The phenomemnon of minimality is well-studied in the realm of topological groups.
Let us recall that a topological group $X$ is minimal if each bijecive continuous homomorphism $h:X\to Y$ to a topological group $Y$ is a topological isomorphism.
I am interested if the notion of minimality was studied in the realm of semi-topological or quasi-topological groups.
A semi-topological group is a group $G$ endowed with a Hausdorff topology making the group operation $G\times G\to G$, $(x,y)\mapsto xy$, separately continuous.
A semitopological group is called a quasi-topological group if the operation of inversion $G\to G$, $x\mapsto x^{-1}$, is continuous.
Let us define a semi-topological group $X$ to be semi-minimal if each continuous bijective homomorphism $h:X\to Y$ to a semitopological group $Y$ is a topological isomorphism.

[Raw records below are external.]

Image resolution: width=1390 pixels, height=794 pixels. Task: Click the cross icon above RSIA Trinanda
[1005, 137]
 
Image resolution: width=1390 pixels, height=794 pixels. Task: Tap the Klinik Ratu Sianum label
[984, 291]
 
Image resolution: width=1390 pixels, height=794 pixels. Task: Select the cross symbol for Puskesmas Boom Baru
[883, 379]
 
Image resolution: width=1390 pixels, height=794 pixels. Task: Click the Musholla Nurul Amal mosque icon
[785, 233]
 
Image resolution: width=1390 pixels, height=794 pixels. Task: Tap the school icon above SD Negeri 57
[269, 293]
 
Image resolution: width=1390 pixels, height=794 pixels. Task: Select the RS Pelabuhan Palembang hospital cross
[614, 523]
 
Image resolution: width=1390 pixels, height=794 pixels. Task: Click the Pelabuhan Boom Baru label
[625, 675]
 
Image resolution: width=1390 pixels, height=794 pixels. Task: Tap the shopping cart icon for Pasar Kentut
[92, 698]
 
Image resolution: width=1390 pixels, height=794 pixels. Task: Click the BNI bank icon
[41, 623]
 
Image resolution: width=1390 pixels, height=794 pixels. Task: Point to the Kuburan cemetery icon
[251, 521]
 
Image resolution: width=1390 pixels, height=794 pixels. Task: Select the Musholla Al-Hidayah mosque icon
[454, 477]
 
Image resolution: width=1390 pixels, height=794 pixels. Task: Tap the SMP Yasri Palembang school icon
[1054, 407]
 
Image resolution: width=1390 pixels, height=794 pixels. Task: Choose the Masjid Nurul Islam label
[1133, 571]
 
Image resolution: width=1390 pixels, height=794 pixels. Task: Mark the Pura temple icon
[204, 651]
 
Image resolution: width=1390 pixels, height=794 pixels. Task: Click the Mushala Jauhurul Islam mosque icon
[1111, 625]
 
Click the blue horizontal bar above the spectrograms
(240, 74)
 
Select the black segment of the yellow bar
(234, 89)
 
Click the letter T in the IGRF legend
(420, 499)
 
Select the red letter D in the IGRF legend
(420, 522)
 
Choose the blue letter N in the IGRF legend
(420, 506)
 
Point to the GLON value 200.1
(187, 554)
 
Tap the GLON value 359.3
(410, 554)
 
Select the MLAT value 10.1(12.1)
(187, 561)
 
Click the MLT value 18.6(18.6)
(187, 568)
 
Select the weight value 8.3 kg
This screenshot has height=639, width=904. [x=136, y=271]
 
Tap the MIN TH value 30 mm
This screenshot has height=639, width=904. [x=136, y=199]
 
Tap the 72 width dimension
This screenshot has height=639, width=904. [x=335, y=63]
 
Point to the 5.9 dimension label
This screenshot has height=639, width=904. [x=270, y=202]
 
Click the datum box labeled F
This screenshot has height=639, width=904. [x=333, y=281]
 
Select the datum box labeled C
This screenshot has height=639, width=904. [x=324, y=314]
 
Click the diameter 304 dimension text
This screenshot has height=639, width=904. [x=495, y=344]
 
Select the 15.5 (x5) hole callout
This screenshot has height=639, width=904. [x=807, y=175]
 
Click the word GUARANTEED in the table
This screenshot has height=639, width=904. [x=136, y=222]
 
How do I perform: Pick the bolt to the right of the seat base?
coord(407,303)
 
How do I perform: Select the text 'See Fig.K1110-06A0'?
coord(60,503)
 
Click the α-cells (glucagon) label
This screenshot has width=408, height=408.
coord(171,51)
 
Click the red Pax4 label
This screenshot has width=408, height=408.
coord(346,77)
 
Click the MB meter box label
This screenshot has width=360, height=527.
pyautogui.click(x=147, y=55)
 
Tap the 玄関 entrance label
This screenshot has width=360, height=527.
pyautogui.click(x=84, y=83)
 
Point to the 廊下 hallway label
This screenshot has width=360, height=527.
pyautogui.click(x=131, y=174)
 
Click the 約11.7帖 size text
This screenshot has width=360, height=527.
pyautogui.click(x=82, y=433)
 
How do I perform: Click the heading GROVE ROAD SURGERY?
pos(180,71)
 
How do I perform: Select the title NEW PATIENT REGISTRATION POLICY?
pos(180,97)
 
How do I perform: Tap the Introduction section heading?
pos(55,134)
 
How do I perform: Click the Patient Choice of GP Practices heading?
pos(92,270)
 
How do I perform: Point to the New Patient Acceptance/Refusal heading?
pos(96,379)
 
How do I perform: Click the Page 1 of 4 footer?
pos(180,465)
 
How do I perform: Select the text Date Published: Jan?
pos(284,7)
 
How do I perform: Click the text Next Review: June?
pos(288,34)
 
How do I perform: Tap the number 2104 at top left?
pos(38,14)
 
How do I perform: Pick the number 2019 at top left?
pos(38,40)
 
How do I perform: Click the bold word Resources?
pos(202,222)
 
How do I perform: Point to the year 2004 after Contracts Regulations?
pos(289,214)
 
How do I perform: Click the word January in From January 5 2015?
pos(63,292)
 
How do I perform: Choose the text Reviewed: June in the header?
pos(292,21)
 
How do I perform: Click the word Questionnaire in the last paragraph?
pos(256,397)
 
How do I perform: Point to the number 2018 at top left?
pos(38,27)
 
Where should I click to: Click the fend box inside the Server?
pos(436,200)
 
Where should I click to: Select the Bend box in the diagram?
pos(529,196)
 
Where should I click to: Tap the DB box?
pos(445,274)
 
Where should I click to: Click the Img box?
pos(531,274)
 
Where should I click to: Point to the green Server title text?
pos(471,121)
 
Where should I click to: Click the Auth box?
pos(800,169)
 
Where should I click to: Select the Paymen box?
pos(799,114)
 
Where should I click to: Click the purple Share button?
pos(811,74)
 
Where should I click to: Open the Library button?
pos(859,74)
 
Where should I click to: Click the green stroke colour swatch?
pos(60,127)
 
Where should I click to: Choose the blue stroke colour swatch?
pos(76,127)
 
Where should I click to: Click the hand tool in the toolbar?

By analogy we can define a quasi-topological group $X$ to be quasi-minimal if each continuous bijective homomorphism $h:X\to Y$ to a quasi-topological group $Y$ is a topological isomorphism.
It is clear that each semi-minimal quasi-topological group is quasi-minimal and each quasi-minimal topological group is minimal.
It can be shown that each compact Hausdorff semitopological group is semi-minimal (topological group).
Problem 1. Is each semi-minimal semi-topological group compact?
Problem 2. Is each quasi-minimal quasi-topological group compact?
I even cannot prove or disprove the following
Conjecture. No countable Boolean semi-topological group is semi-minimal.
Remark. By the answer to this MO problem, for some submonoid $M$ of the monoid $\omega^\omega$ of self-maps of a countable set $X$ there is no minimal Hausdorff topology on $\omega$ in which all self-maps $f\in M$ are continuous. At the moment this is the unique (known to me) example of an algebraic systems with unary operations, admitting no minimal Hausdorff topology.